▶ Assignment: Could you copy exactly the lines from the start of the records through the one containing "You are a GUI", both included, and leave out the pictures?
- - -
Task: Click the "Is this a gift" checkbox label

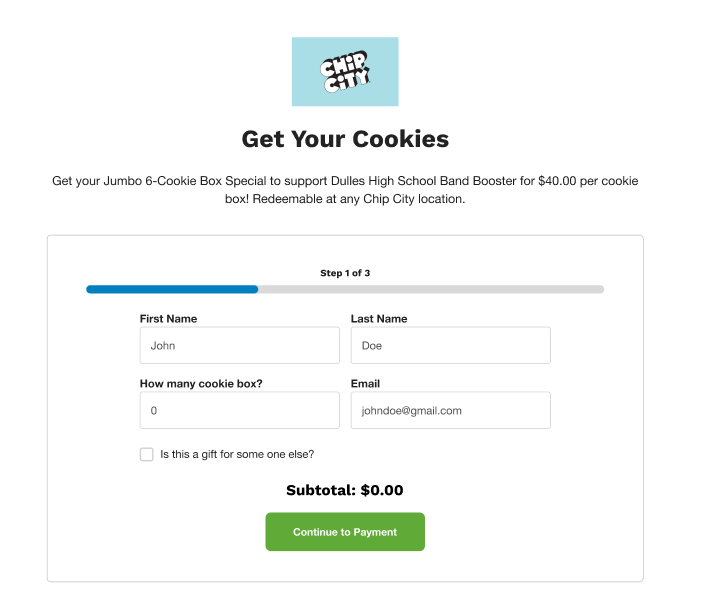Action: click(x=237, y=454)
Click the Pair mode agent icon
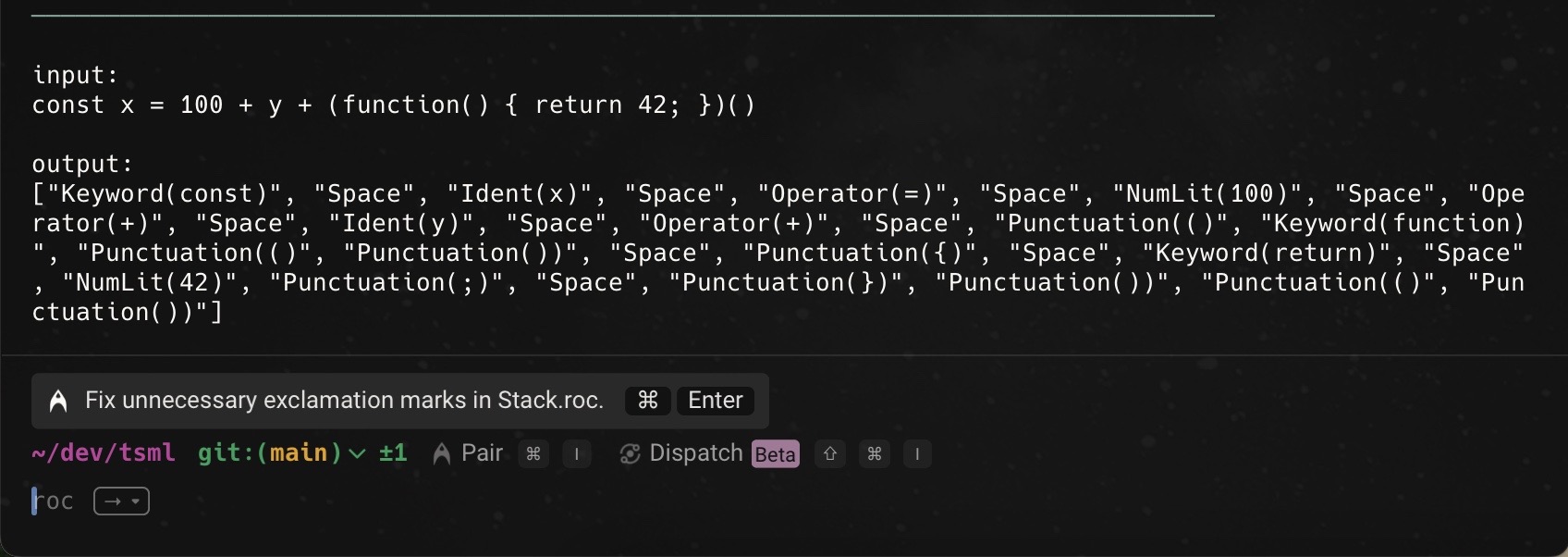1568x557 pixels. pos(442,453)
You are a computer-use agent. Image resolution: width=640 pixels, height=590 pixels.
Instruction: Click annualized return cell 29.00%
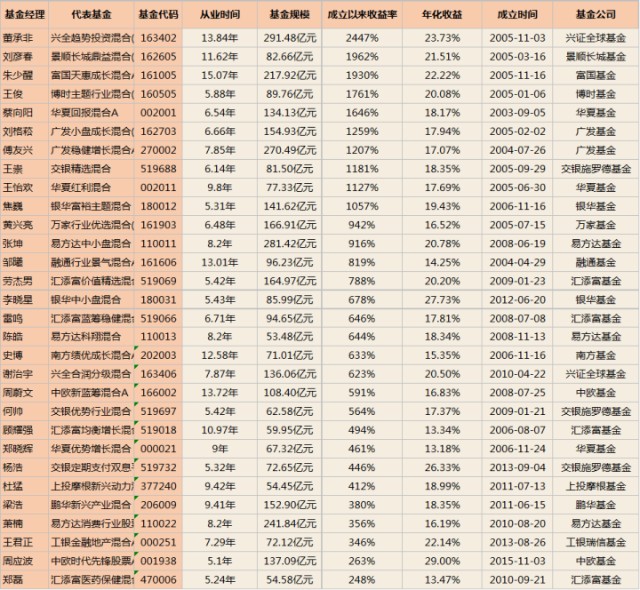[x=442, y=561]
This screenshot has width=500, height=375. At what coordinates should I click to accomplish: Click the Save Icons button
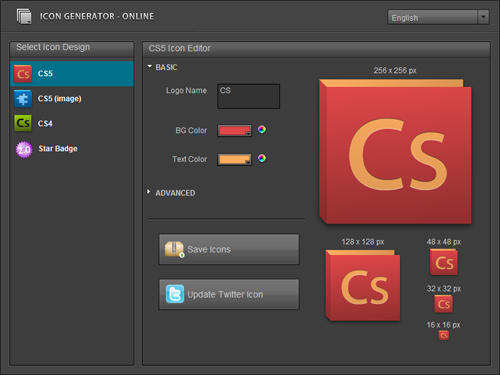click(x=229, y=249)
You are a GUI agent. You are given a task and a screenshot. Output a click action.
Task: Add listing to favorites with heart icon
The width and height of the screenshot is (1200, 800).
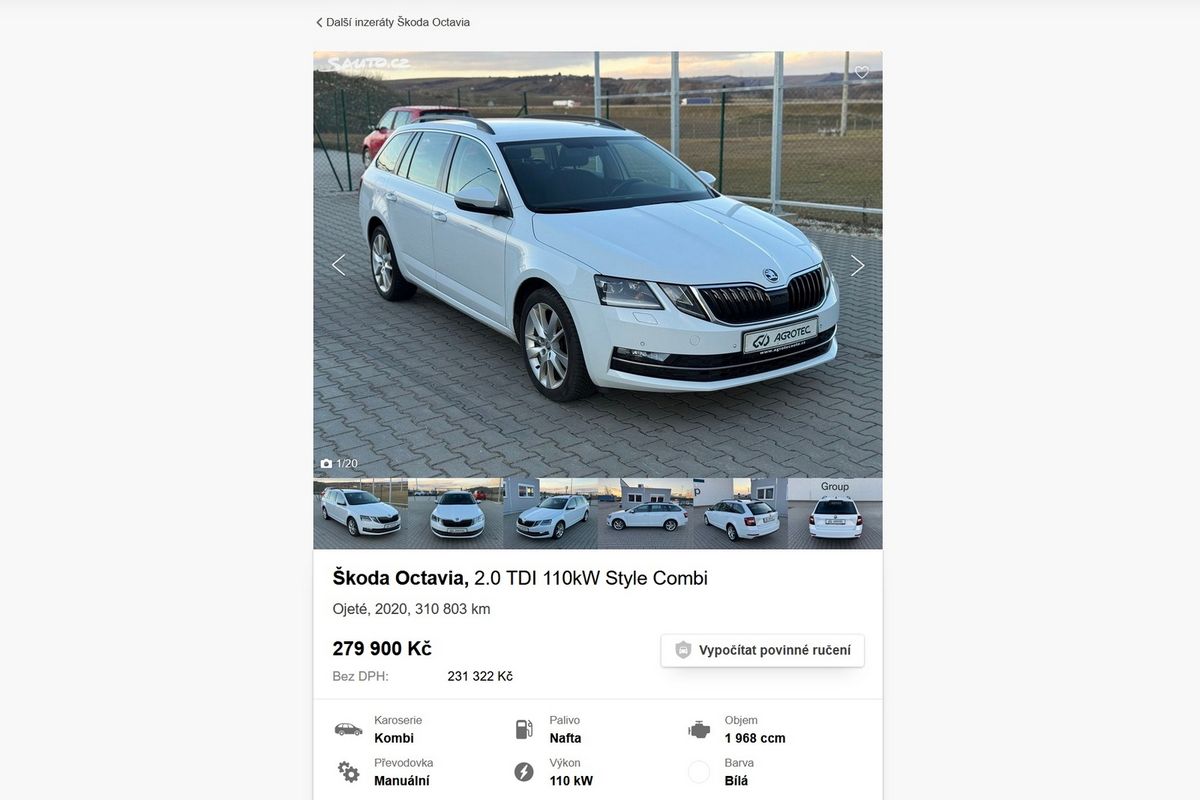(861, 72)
- - -
▶ Expected output:
Task: Click the "Is this a gift" checkbox label

Action: click(x=237, y=454)
Click the Pair mode agent icon
1568x557 pixels. pos(442,453)
You are a computer-use agent. Image resolution: width=640 pixels, height=590 pixels.
Instruction: Click annualized return cell 29.00%
[x=442, y=561]
This screenshot has width=500, height=375. At what coordinates should I click to accomplish: Click the Save Icons button
click(x=229, y=249)
You are a GUI agent. You are given a task and a screenshot. Output a click action.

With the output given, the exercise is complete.